### Provided entries
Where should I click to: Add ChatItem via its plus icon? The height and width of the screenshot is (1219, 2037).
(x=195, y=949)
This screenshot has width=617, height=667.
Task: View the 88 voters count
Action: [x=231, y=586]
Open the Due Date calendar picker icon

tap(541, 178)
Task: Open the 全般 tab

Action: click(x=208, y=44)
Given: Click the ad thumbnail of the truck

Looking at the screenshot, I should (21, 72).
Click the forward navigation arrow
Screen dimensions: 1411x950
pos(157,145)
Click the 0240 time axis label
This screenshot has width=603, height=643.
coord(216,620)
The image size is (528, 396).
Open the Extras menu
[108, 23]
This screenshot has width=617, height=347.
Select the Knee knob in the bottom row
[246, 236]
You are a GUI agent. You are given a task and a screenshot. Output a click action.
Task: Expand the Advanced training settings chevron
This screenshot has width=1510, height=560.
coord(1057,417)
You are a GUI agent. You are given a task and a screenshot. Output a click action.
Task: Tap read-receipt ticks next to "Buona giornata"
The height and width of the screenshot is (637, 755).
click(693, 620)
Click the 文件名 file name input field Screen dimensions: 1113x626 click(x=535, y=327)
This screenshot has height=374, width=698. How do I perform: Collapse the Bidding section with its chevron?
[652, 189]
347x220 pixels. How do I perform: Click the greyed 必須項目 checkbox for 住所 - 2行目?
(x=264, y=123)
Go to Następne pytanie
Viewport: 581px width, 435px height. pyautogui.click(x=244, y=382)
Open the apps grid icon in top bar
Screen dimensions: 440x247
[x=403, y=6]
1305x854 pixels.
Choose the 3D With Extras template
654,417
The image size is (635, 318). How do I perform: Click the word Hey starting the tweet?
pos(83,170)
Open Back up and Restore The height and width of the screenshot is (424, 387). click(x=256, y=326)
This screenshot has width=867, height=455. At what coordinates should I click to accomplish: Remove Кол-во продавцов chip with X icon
######
**What you will do:**
Copy out the items from the line with "This screenshot has height=374, width=698." to the line with "(x=264, y=123)", adding 106 to each coordinate in the answers and leaving everything else unchanged.

**Worked answer:**
This screenshot has height=374, width=698. How do I perform: Collapse the Bidding section with its chevron?
[758, 295]
347x220 pixels. How do I perform: Click the greyed 必須項目 checkbox for 住所 - 2行目?
(x=370, y=229)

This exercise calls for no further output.